Her new book A Ute Picnic has just been released and she’s going to talk about how to put a poetry collection together.
Lorraine has had her poetry published in many literary magazines in USA, UK, Canada, New Zealand- a haiku in Japan, Cricket in USA, School Journal NZ, School Magazine NSW and Pearson magazine and of course many literary journals in Australia including Island, Southerly, Westerly, Overland, Going Down Swinging, Poetrix.
Lorraine, How difficult was it to come up with enough poems for a collection? Did you have some written already on a theme, and then created others to fit it or were they all created from scratch?
A good question- a mixture of all those possibilities really. Because I’ve been writing poems for at least 15 years, I had fragments, ideas and complete poems waiting to be gathered together into a theme based collection.
Can you tell us about the process of putting together your collection? For example, how did you choose which ones to include? Did you think of the theme first?
Because I seem to be a poet at heart when I began to be published with Walker- Sarah always knew I wrote poetry and loves poetry, so that is a big plus to begin with. The idea for a collection had been gathering momentum for awhile now and especially a farm based collection. The lynch pin of the collection is the prose poem A Ute Picnic and once this was in place the rest of the collection grew around it.
Do you have any tips for someone wishing to put together their own poetry collection?
Yes, try and be published in some different ways first- like journals to show a prospective publisher that you have done an apprenticeship and that your poetry can be published. Read other collections and see what sections they have included- is the collection one theme or a conglomerate of topics? Try and be known as a poet – enter competitions, go to workshops, submit work to magazines and journals. Read poetry, try different formats for poetry writing and be patient – poetry is a hard genre to be published in.
What was the most enjoyable part of putting together this collection?
Reliving surprising moments- being thankful that I kept a writing journal, telling myself that I need to continue keeping a writing journal. Working with two editors who appreciated and understood poetry, that was an immense bonus.
What was the hardest part?
Keeping the momentum going. This project has been dangling for a couple of years. I had to be prepared to spend chunks of time on re-writing- making sure copyright was mine on the few poems that have been published elsewhere, and writing completely new poems from a journal entry; for example the joke poem in the collection.
Write as much as you can, even a few lines may later grow into a satisfying poem. Read new and well established poets, enjoy the change from idea to tingling poem that mysteriously occurs. Don’t be hard on yourself, the more you write, the more your writing muscle will respond to the poetic demands.
Read your work out loud- listen to its rhythm- even though I don’t rhyme- although please note there are rhyming poem in the collection. I can hear inside my head now if the poem doesn’t sound right.

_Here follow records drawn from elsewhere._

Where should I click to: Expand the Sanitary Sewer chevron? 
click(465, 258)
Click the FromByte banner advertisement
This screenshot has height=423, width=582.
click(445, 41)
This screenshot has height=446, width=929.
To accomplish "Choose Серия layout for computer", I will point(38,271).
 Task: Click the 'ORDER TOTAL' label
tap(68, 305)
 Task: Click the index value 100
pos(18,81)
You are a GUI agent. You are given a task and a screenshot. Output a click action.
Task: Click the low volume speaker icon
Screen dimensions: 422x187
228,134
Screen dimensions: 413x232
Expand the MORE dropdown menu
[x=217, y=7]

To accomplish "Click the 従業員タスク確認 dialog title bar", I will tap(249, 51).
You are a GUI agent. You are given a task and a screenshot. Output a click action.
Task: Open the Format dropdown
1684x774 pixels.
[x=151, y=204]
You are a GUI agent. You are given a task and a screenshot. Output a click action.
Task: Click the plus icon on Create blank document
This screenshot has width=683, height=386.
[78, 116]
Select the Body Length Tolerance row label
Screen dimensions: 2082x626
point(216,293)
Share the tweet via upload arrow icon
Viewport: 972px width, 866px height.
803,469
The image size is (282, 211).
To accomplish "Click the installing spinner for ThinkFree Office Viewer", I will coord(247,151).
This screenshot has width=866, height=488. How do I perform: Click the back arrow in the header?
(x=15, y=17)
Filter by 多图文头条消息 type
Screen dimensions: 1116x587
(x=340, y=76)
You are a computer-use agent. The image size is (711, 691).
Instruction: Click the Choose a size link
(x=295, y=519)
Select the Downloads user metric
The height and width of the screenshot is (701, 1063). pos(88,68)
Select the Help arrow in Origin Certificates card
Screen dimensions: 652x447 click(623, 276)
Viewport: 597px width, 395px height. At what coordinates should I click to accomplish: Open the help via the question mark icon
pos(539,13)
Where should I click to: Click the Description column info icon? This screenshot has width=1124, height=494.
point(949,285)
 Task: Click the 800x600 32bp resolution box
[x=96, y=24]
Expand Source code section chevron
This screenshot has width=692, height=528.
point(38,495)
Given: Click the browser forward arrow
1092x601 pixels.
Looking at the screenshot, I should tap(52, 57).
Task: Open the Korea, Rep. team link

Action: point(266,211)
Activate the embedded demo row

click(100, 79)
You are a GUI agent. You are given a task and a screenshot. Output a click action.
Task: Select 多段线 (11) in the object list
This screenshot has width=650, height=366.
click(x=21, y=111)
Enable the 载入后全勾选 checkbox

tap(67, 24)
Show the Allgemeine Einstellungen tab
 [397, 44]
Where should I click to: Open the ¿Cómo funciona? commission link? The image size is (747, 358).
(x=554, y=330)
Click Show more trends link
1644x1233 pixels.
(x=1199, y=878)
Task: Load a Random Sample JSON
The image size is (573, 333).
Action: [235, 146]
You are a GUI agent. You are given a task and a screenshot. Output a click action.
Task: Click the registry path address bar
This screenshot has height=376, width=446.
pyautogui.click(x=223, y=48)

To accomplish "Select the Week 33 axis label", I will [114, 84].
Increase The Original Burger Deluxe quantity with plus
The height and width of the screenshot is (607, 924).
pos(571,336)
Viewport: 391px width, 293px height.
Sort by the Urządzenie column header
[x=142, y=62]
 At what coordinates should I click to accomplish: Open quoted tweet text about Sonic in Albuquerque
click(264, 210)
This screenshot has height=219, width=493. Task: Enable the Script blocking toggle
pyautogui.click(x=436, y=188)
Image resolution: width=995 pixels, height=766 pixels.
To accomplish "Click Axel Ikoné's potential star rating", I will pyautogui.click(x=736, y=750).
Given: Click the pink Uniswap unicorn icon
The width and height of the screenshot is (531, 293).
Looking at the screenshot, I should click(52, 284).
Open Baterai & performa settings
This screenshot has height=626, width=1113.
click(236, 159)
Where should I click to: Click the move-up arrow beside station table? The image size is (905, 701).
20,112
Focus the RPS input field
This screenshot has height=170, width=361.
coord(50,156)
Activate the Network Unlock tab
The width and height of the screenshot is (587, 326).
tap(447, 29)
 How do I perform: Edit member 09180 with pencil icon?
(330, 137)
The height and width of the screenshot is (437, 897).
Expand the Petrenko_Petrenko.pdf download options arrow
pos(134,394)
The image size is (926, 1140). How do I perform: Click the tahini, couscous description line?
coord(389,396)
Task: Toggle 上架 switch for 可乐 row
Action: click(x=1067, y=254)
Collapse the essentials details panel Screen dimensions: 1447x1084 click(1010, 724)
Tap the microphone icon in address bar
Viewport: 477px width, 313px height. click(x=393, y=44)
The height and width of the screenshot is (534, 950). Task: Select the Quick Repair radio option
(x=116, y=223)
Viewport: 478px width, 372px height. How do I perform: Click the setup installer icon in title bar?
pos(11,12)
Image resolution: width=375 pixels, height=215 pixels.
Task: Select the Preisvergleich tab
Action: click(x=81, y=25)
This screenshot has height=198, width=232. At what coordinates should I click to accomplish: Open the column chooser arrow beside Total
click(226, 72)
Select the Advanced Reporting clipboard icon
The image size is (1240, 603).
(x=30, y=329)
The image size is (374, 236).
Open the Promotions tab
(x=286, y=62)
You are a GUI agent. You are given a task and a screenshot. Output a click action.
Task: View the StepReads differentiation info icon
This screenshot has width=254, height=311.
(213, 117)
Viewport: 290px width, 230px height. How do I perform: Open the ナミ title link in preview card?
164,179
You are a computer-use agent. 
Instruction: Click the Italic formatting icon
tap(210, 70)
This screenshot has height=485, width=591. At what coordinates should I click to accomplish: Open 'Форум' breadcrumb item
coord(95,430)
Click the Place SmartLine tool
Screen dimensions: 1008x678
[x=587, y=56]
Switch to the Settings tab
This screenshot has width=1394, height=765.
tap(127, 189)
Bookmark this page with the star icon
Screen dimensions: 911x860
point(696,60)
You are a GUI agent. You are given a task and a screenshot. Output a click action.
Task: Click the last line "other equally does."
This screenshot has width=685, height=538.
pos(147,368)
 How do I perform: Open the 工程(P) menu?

Many literary magazines in USA, UK, Canada, New Zealand- a haiku in Japan, Cricket in USA, School Journal NZ, School Magazine NSW and Pearson magazine and of course many literary journals in Australia including Island, Southerly, Westerly, Overland, Going Down Swinging, Poetrix.
Thanks Dee for your wonderful questions- I hope many poets and writers find inspiration and encouragement from the answers- thanks for hosting me today.
Thanks Lorraine for so generously sharing your writing journey and your tips with us this week.
Your new book, A Ute Picnic is a beautiful collection and I’m sure it will be enjoyed by poetry lovers everywhere.